Я взяла ее за руку. Наши переплетенные пальцы смотрелись, как ирис и ваниль. Печаль Амбер чувствовалась в каждом ее жесте, а свою я держала глубоко внутри. Мы обе сделали то, чего хотели наши матери.
– Ты отлично справилась. У твоей девочки были идеальные кудряшки. Матушка Ирис очень бы тобой гордилась.
Дома Амбер жила по соседству со мной на седьмом этаже. Ее Матушка устраивала для нас двоих чайные вечеринки с сахарными печеньями и марципановыми кремовыми розочками. Несмотря на то, что нам было по тринадцать и мы были слишком взрослыми для таких посиделок, я их обожала. Я всегда буду помнить Матушку Ирис, ее белые, словно посыпанные мелом морщины, делавшие кожу похожей на растрескавшуюся землю, и то, как она научила нас пользоваться бэй-пудрой.
В нашем багаже среди платьев в память о наших матерях лежат каменные посмертные таблички.
– Амбер, ты справилась замечательно.
– Врешь, – возразила та. – Ты даже не смотрела. Я все видела, ты сидела с закрытыми глазами.

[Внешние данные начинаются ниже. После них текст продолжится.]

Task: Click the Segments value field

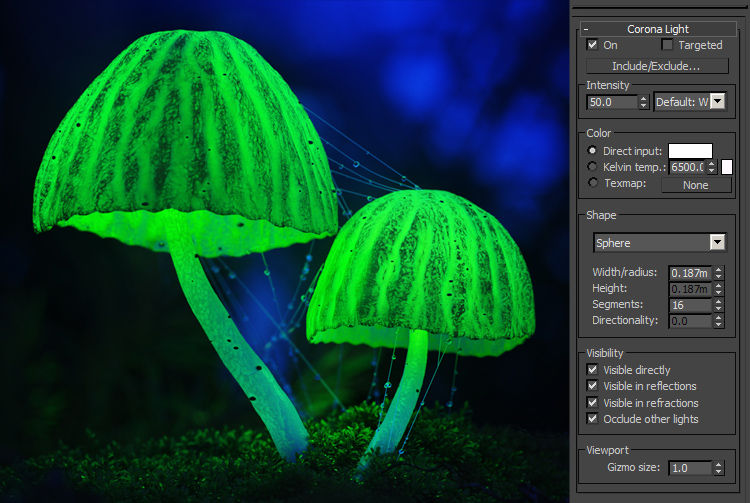Action: (x=690, y=305)
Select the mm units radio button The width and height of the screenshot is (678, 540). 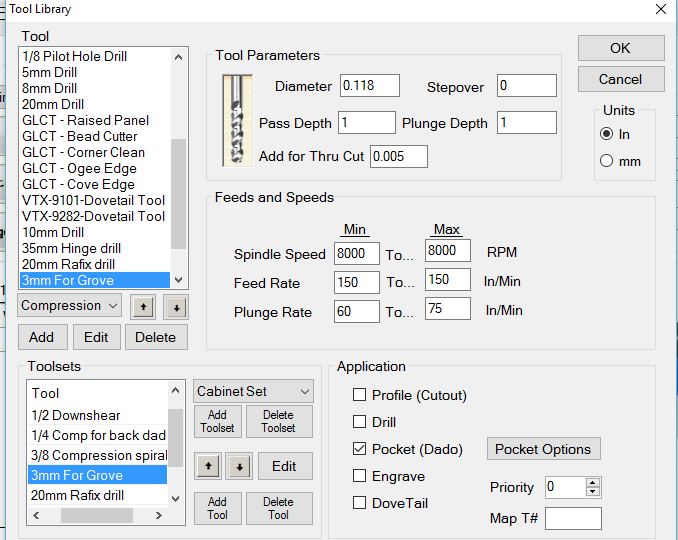pos(606,161)
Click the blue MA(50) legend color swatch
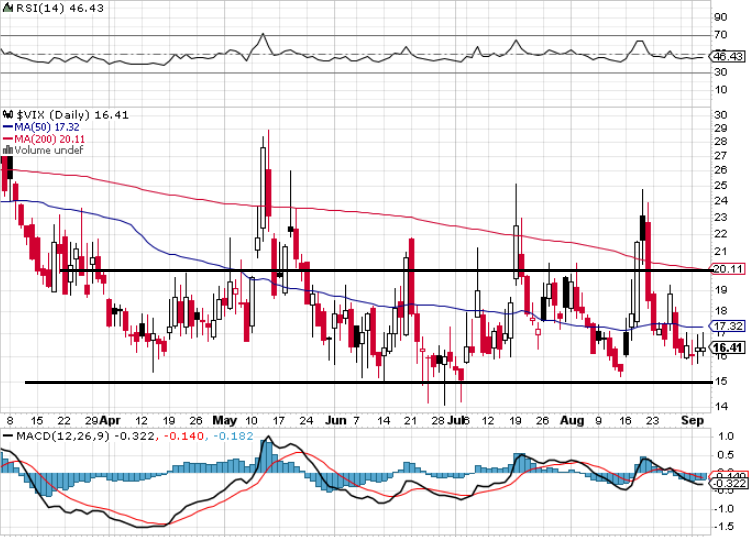The height and width of the screenshot is (537, 751). [x=7, y=127]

Амбер слегка толкнула меня локтем – она всегда видела меня насквозь.
– Я видела результат.
Позже я хотела раздобыть свежую светскую хронику и просмотреть все новости разом.
Амбер есть в каждом из моих немногих детских воспоминаний: вот мы крадемся на цыпочках в комнаты Дюбарри, чтобы узнать размер ее бюстгальтера; прячемся в детской, куда люди приносили младенцев на первую трансформацию; подсыпаем бэй-пудру в чай воспитательницы, чтобы посмотреть, как она будет им плеваться; нажимаем все кнопки лифта одновременно, чтобы попасть на закрытые для нас этажи; вламываемся в складские комнаты, чтобы перепробовать на себе все новые составы. Нашей дружбе так много лет, что уже невозможно определить, с чего она началась.
– Посмотри на небо. – Я взмахнула рукой вверх. – Здесь оно совсем не такое, как дома.
Кипарисы не загораживают небо. Сверчки не стрекочут в заводи, а лягушки не квакают. На окнах нет привычных маленьких изогнутых перил. Чистое небо, незнакомое, с густыми северными облаками, растянулось от горизонта до горизонта.
– Королева должна была встать после моего выступления, Камиль. Так я бы узнала. Все бы узнали. Матушка сказала мне, что я должна стать фавориткой. Какой смысл быть еще кем-то?
В груди защемило. Ей говорили то же самое. Желание быть лучше нее и остальных сестер вдруг показалось мне эгоистичным.
– Она и после моего не встала, – напомнила я нам обеим. – Я знаю, что ты справилась, даже если этого не видела.
– Да, но ты выглядела потрясающе! – Она вскинула руки. – Я еще не видела, чтобы ты такое делала.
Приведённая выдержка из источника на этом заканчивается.